L’un des mawlids en arabe les plus largement récités actuellement est celui qu’a composé Jaʿfar b. Hasan al-Barzanjî (m.1119/1765) connu sous le titre ʿÎqd al-jawâhir. Le plus populaire des mawlids en turc (appelé Mevlid) est celui de Süleymân Celebi (m.825/1421) qui est toujours récité dans les mosquées de toute la Turquie lors de la célébration de l’anniversaire du Prophète. On retrouve ces récits dans les différents pays musulmans où le Mawlid se décline en plusieurs langues : arabe, peul, persan, wolof, bengali, swali, albanais…

C’est au sein des différentes confréries rattachées au soufisme (mystique musulmane) que la commémoration du Mawlid à une place de choix. À part les chants et les danses, cette fête s’accompagne aussi de pèlerinages et de processions. C’est le cas de la confrérie Tijâniyya répandue au Maghreb (Maroc et Algérie) et en Afrique subsaharienne (Sénégal et Mali).

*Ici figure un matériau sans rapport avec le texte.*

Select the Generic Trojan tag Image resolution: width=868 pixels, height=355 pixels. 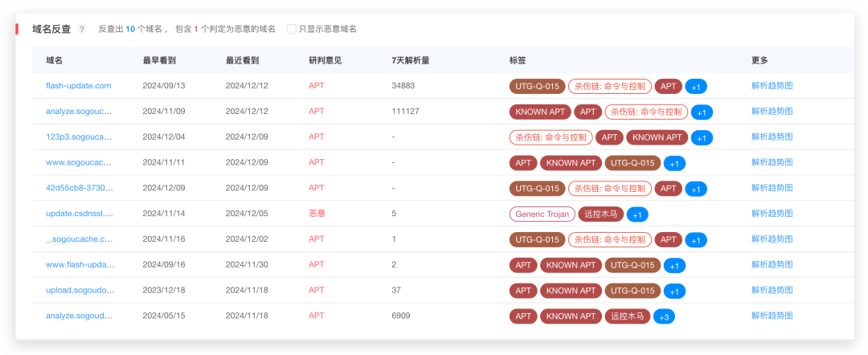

Considérée comme l’une des villes saintes de ce mouvement mystique au Sénégal, la ville de Tivaoune attire lors d’al Mawlid de nombreux disciples de la Tijâniyya pour commémorer la naissance du Prophète. Le terme gamou qui désigne en wolof le mois de rabîʿ al awal renvoie aussi au pèlerinage d’al Mawlid. Ici cette date inclut la célébration du Mawlid mais c’est aussi la réunion annuelle de ses membres.

La ville de Salé au Maroc est connue pour son moussem (fête annuelle qui associe une célébration religieuse à des activités festives et commerciales) des cierges de Moulay Abdallah Benhassoun qui a lieu lors du Mawlid. Cette tradition remonte au règne du Sultan saâdien Ahmed El Mansour Addahbi (1578-1603), qui lors de son séjour en Turquie avait été très impressionné, par les festivités marquant al Mawlid an-nabaoui, particulièrement par la procession des cierges. Il décida alors de consacrer et faire valoir cette tradition ottomane d’Istanbul. Le Sultan chargera le soufi Sidi Abdellah Benhassoun (1515-1604) de veiller au bon déroulement de ce moussem, devenu par la suite l’apanage de sa descendance.